Statalist The Stata Listserver

[Date Prev][Date Next][Thread Prev][Thread Next][Date index][Thread index]

Re: st: Predicted probabilities after oprobit w/robust standard errors

From   Richard Williams <>
Subject   Re: st: Predicted probabilities after oprobit w/robust standard errors
Date   Fri, 02 Jun 2006 17:14:10 -0500

At 02:40 PM 6/2/2006, Nick Winter wrote:

You are confusing the (sampling) variance of the various estimates, with the variance of the underlying distribution. The latter is normalized to one regardless of the technique used to estimate the sampling variances.

Well put. And to try it one other way - lets say a particular case has a predicted probability of 30% of being in category 1. But, that 30% is itself an estimate. The 95% confidence interval for it might run from, say, 24% to 36%.

And, in an OLS regression, you have a single predicted value. In oprobit and other multi-outcome techniques, you have more than one predicted value. In all the techniques, the predicted value is your "best guess" as to the true value. But, because of sampling variability, your best guess may be too high or too low.
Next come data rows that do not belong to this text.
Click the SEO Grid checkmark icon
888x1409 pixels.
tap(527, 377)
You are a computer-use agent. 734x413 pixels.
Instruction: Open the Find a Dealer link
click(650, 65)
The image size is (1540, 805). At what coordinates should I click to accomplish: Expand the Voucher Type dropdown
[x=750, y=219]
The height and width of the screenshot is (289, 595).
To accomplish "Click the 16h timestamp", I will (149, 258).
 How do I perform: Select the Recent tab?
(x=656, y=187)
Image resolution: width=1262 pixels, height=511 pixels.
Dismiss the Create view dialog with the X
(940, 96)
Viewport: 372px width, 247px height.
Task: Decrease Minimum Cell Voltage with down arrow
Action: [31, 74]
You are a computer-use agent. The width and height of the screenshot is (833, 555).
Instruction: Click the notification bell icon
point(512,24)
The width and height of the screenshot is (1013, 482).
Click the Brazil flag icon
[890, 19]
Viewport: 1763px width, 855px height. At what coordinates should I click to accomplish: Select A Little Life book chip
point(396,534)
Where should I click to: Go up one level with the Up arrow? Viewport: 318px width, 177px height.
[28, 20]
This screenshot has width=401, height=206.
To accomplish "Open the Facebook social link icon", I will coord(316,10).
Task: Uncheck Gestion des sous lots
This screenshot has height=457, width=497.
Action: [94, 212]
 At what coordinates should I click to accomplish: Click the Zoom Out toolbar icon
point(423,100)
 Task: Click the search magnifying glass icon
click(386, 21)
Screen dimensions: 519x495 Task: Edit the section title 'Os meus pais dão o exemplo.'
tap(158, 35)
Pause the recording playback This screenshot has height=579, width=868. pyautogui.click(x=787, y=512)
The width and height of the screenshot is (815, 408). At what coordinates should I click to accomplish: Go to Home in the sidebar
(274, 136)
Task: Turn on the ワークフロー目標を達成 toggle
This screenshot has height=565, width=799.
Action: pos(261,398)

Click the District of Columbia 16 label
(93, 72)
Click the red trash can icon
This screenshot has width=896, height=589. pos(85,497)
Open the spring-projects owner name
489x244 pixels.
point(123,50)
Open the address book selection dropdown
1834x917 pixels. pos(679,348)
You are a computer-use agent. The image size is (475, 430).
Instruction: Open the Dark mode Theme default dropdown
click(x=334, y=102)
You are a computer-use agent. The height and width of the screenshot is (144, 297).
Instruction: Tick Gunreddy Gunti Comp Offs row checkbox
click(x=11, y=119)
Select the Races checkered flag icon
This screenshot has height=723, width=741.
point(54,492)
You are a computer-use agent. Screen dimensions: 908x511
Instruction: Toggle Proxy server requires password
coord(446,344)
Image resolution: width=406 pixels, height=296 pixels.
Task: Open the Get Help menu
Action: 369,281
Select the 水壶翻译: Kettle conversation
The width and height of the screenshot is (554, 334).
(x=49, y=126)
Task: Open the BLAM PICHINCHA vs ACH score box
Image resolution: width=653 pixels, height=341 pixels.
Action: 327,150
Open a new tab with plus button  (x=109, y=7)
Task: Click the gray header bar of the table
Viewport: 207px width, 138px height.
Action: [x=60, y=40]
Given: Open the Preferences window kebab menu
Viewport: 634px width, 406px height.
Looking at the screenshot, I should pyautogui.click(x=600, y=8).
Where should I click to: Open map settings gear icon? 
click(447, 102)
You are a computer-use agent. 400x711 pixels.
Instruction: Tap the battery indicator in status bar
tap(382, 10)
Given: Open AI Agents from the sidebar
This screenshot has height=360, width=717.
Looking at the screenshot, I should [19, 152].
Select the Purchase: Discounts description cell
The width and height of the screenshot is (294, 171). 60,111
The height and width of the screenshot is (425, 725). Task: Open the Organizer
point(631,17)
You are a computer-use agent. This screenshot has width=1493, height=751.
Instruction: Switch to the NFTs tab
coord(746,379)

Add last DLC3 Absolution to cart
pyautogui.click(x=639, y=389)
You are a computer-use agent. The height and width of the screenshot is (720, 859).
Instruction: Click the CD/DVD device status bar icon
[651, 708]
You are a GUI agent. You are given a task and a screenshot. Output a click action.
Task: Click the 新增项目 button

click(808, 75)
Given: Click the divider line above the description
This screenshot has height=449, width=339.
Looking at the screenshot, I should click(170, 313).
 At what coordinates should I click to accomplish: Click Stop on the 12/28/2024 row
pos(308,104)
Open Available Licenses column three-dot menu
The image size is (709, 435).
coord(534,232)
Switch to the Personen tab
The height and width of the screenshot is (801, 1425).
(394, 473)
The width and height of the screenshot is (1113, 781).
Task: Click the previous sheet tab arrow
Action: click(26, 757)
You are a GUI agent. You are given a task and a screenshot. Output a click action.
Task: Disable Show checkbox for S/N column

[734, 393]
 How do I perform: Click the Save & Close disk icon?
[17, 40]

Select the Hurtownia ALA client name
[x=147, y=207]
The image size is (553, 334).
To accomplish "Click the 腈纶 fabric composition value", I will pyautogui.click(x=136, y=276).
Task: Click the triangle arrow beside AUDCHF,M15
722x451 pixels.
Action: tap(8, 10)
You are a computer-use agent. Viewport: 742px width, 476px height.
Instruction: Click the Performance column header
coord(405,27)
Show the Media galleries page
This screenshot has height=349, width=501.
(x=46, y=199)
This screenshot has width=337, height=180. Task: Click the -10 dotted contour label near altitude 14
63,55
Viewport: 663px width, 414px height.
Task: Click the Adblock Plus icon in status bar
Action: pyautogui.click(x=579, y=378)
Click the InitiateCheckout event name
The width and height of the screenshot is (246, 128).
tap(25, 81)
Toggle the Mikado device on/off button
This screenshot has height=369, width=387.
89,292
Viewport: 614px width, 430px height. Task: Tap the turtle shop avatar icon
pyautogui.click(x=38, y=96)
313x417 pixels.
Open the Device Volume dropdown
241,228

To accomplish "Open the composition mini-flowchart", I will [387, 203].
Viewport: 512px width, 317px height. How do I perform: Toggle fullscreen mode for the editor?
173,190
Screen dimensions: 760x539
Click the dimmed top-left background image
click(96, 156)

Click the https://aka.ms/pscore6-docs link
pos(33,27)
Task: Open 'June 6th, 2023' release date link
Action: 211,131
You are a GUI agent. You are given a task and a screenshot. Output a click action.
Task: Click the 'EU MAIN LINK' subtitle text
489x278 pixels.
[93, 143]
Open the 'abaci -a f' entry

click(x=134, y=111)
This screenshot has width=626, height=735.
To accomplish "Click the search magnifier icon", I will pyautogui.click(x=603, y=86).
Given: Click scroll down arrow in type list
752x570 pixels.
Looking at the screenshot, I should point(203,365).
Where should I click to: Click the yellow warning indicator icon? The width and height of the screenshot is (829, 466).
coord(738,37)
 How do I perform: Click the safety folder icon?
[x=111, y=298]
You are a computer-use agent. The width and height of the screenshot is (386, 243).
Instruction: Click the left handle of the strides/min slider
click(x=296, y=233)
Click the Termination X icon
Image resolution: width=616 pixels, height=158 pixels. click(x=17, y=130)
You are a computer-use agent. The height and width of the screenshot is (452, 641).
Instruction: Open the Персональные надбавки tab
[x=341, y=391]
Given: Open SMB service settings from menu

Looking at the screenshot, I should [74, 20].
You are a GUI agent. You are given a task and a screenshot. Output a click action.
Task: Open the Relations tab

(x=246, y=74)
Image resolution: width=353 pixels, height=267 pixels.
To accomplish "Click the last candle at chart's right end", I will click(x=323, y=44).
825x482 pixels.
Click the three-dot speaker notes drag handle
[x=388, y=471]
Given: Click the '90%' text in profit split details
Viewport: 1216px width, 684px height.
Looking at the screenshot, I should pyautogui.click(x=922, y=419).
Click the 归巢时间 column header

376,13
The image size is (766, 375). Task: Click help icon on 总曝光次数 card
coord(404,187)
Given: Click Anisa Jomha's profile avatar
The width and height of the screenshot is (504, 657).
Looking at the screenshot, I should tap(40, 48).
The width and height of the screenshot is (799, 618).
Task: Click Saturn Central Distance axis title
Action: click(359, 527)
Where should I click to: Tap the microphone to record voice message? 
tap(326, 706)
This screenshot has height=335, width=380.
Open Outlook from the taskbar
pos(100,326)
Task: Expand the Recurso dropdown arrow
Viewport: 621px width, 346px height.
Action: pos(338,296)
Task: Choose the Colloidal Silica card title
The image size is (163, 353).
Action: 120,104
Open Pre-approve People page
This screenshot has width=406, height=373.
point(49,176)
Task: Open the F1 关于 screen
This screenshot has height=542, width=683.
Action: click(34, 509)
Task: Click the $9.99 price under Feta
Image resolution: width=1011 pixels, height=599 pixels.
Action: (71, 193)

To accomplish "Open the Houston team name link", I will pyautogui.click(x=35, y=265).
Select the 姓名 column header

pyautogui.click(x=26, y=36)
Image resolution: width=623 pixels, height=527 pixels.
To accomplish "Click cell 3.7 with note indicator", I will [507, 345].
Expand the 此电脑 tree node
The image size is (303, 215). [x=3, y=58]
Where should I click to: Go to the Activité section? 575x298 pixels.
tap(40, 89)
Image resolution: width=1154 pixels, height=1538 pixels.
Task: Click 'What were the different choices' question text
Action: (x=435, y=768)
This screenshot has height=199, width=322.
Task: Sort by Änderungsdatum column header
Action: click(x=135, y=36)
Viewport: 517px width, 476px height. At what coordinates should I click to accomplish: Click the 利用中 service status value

In terms similar to how Matt is putting it - suppose your OLS predicted value was $10,000, with a confidence interval that ran $1,000 either way. Then you specify robust standard errors, and then all of a sudden the predicted value is still $10,000 but with a confidence interval that runs a million dollars either way. (Hopefully this would never actually happen!) Well, I suppose you could say that, in the latter case, there is a greater probability that the person is actually a millionaire than in the first case. But, our "best guess" is still $10,000. Likewise, in an oprobit, our best guess of being in category 1 is going to stay at, say, 15%, but huge standard errors are going to make us less confident of how accurate that prediction is.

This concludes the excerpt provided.